Unitization of Algebra over Field preserves Subalgebra Relation
Theorem
Let $K$ be a field.
Let $A$ be a non-unital commutative algebra over $K$.
Let $B$ be a subalgebra of $A$.
Let $A_+$ and $B_+$ be the unitizations of $A$ and $B$ respectively.
Then $B_+$ is a unital subalgebra of $A_+$.
Proof
Let $\struct {x, s}, \tuple {y, t} \in B_+$.
Let $\lambda \in K$.
Then, we have:
- $\tuple {x, s} + \lambda \tuple {y, t} = \tuple {x + \lambda y, s + \lambda t}$
Since $\tuple {x, s}, \tuple {y, t} \in B_+$, we have $x, y \in B$.
Since $B$ is a subalgebra of $A$, we have that:
- $B$ is a vector subspace of $A$
and hence:
- $x + \lambda y \in B$
Hence, we have:
- $\tuple {x + \lambda y, s + \lambda t} \in B_+$
So, we have:
- $\tuple {x, s} + \lambda \tuple {y, t} \in B_+$
From One-Step Vector Subspace Test, we therefore have that $B_+$ is a vector subspace of $A_+$.

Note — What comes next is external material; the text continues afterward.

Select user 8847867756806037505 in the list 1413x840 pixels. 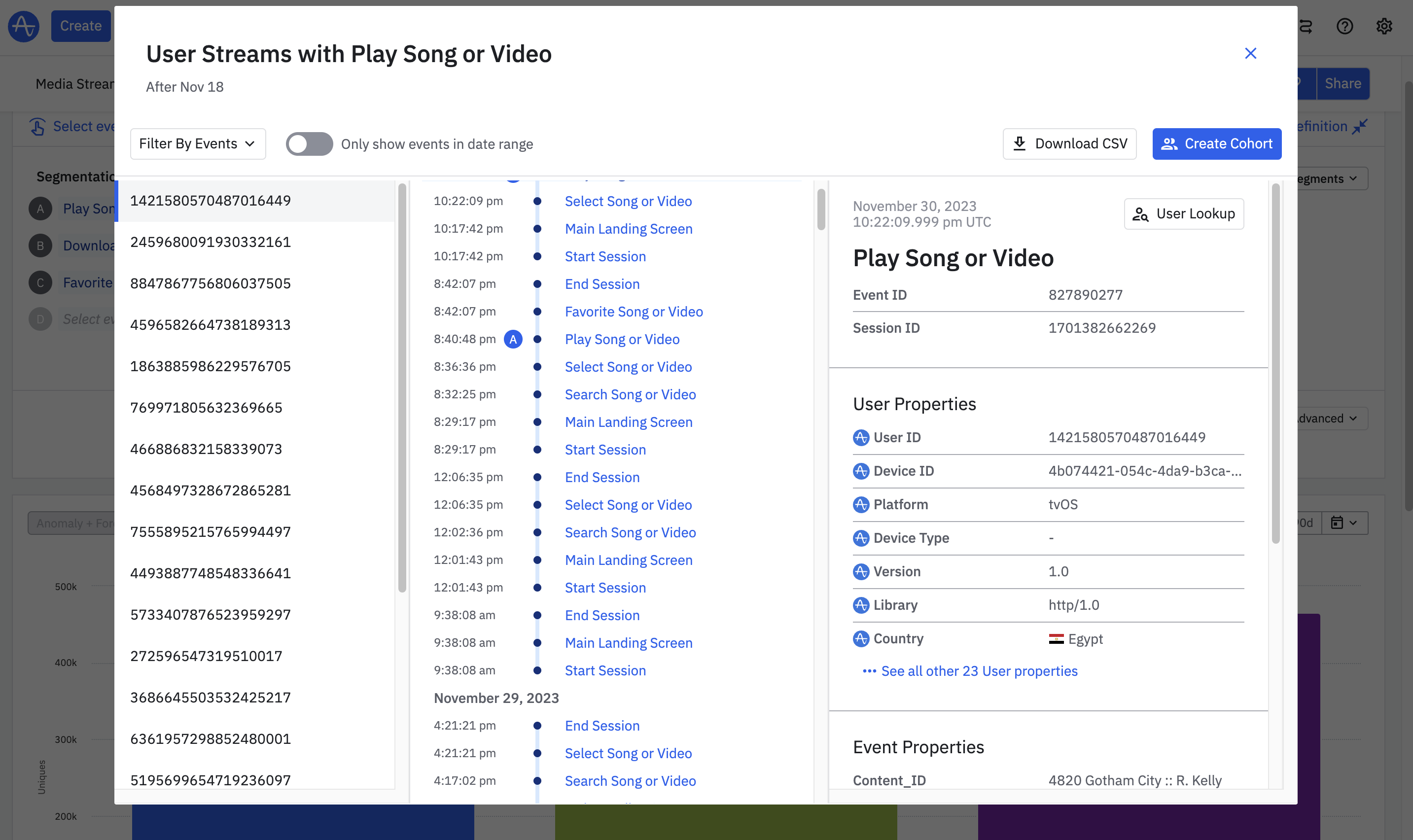[210, 283]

To show that $B_+$ is a subalgebra of $A_+$, it remains to verify that:
- $\tuple {x, s} \tuple {y, t} \in B_+$ for all $\tuple {x, s}, \tuple {y, t} \in B_+$.
Let $\tuple {x, s}, \tuple {y, t} \in B_+$.
Then $x, y \in B$.
From the definition of the unitization, we have:
- $\tuple {x, s} \tuple {y, t} = \tuple {x y + s y + t x, s t}$
Since $B$ is a subalgebra of $A$, we have:
- $x y \in B$
Since $B$ is a vector subspace of $A$, we have:
- $x y + s y + t x \in B$
Hence, we have:
- $\tuple {x y + s y + t x, s t} \in B_+$
and so:
- $\tuple {x, s} \tuple {y, t} \in B_+$
We therefore have that $B_+$ is a subalgebra of $A_+$.
It remains to show that $B_+$ is unital.
Since $B$ is a vector subspace of $A$, we have that:
- ${\mathbf 0}_A \in B$
Hence, we have:
- $\tuple { {\mathbf 0}_A, 1_K} \in B_+$
From Unitization of Algebra over Field is Unital Algebra over Field, we conclude: $B_+$ is a unital subalgebra of $A_+$.
$\blacksquare$